So let’s take a look at a few sequencing patterns that can be run through the scale. The first one is a four-note pattern that ascends the scale one step at a time, and uses shift slides to make it smooth and easy, rather than stretching the hand trying to play all four notes before shifting. Use the suggested fingering and shifting:

SSE_01

Now let’s try the classic 1-2-3-1 / 2-3-4-2 / 3-4-5-3 / etc. sequencing pattern. Many players find this to be an easier way to play this type of sequence:

SSE_02

It’s tempting (and easy) to play a fast sequencing run that simply ascends chromatically, and such runs are definitely part of a well-rounded practice diet. But try staying within the scale for these exercises, and pretty quickly you’ll hear how it lends a more structured, melodic, classical sound

The next exercise utilizes the classical pedal point technique, where a scale fragment or melody is played “against” a repeated stationary note, creating a very melodic effect. Again, be sure to try these types of figures ascending and descending, and see how to “reverse” the patterns when desired.

SSE_03

The last exercise is a sequence found in the styles of many ’80s neoclassical shredders. It involves displacing the notes, ordering them in a different sequence, and then repeating that sequence through the scale.

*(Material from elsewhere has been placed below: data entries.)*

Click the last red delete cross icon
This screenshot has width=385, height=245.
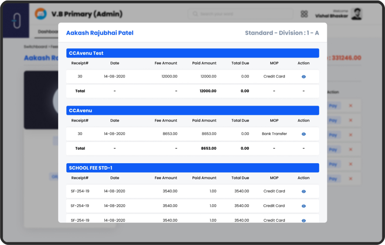[x=351, y=179]
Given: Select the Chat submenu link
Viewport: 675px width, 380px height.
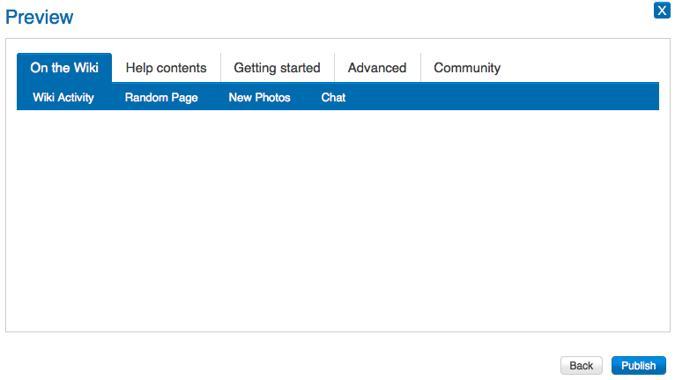Looking at the screenshot, I should (x=333, y=97).
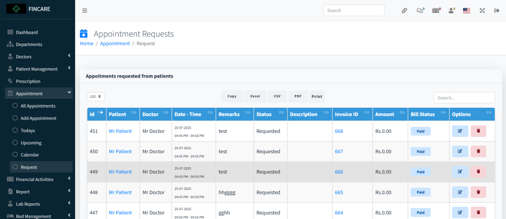Click the logout icon in header
Screen dimensions: 506x219
click(x=497, y=10)
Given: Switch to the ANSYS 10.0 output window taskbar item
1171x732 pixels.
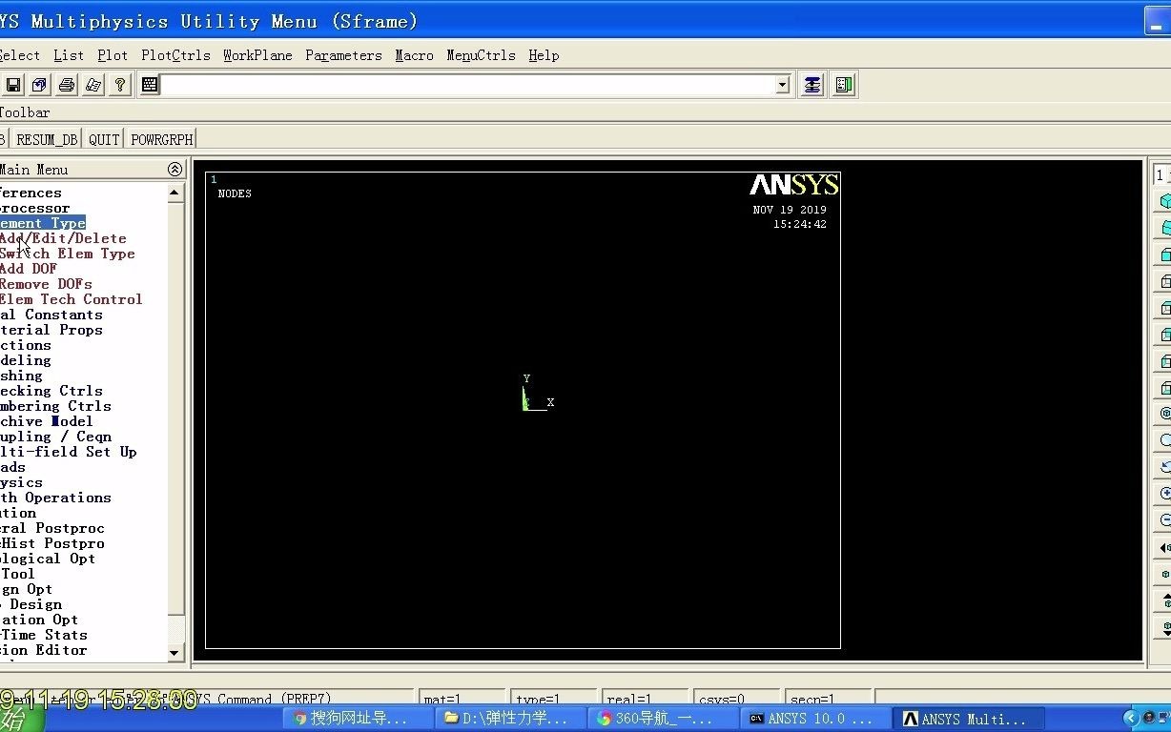Looking at the screenshot, I should point(815,718).
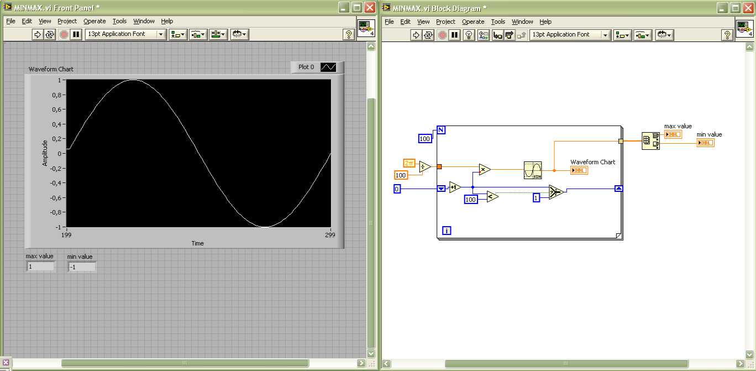756x371 pixels.
Task: Expand Distribute Objects menu in Front Panel
Action: click(198, 34)
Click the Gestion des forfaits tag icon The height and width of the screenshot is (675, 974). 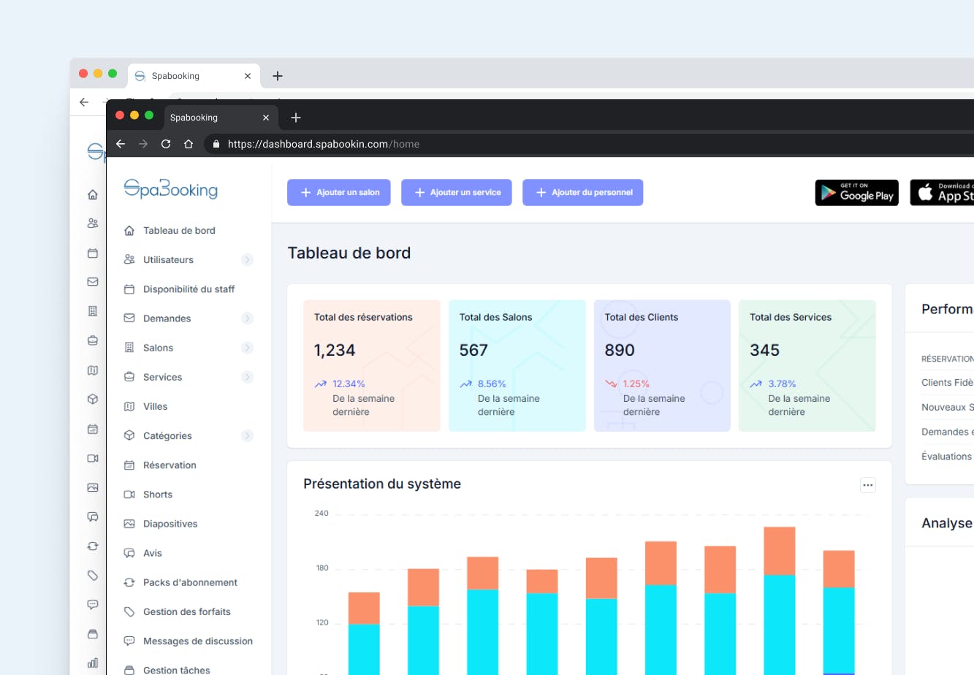[129, 611]
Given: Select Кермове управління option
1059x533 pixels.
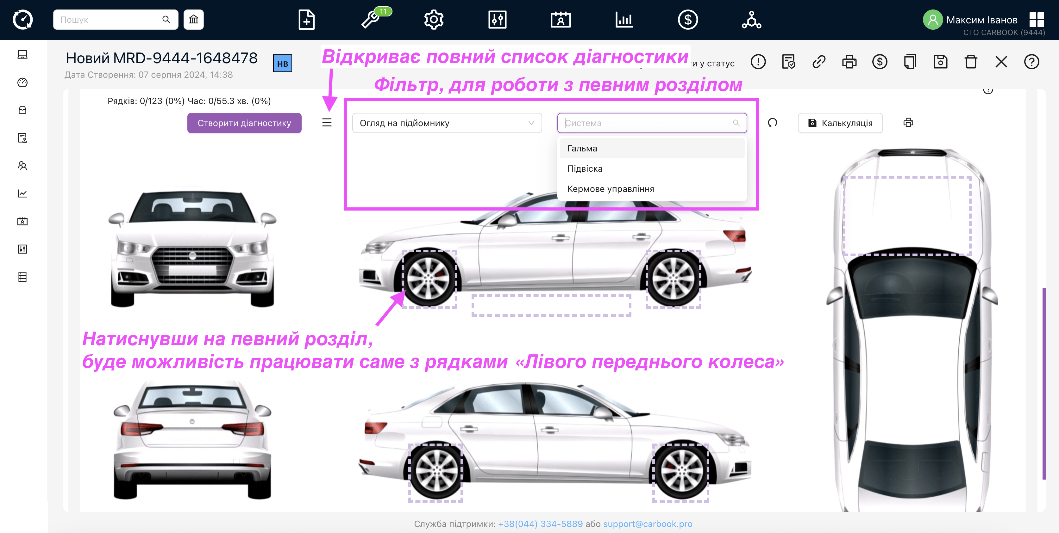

Let’s take a simple 3-note sequence of notes such as A-B-C (1-2-3). Instead of just playing them in order, we’ll start the sequence with the third note, C, then go back down to A, come back up through B to C, then back down through B to end on A.

So the whole 6-note sequence goes C-A-B-C-B-A (or in numerical notation, 3-1-2-3-2-1). Here is the sequence broken down to a single-bar “cell”:

SSE_04a

It may be awkward at first, because you should be using just the 1-3-4 (index, ring, pinky) fingers to play the sequence at this particular position, but any chance to work on that 3-4 combination is a good thing. Like anything else, take it slow, use a metronome, play it clean and accurate before playing it fast.

Using the fretboard maps as reference, simply run that same 3-1-2-3-2-1 sequencing pattern up and down through the rest of the steps in the scale, as shown in the tab below.

SSE_04

At faster speeds, this type of melodic displacement sounds really cool, and maybe even sounds a bit trickier than it actually is. These “impress the neighbors” runs are always fun to play, and become easier once you master the sequence and see how to move it through the scale.

Definitely get familiar with these patterns, develop some sequence ideas of your own, and run them through the entire pattern along the neck. Again, add sharps and flats as needed to try different keys, and go through the circle of fifths / fourths.

We’ll end this post with a quick variation on the 3-1-2-3-2-1 sequence we were just looking at. It simply goes from 5th position to 4th position — but of course the 4th fret on the E string is a G# note, not in the A minor / C major scale. The G# pushes the tonality to E major (E-G#-B triad), which harmonizes well against A minor. Simply play this bar over and over again until you get the hang of it. Listen to how the sequence “resolves” musically. Experiment and see where other sequences outside the scale can fit in and sound good.

SSE_04b

Use the 1-3-4 fingers for the A minor (5th position) part, and 1-2-4 for the E major (4th position) part, so you get to use all four fretting fingers. Just go back and forth between the two until both feel smooth and easy to play and shift between. It’s a great little exercise for picking and for ear training.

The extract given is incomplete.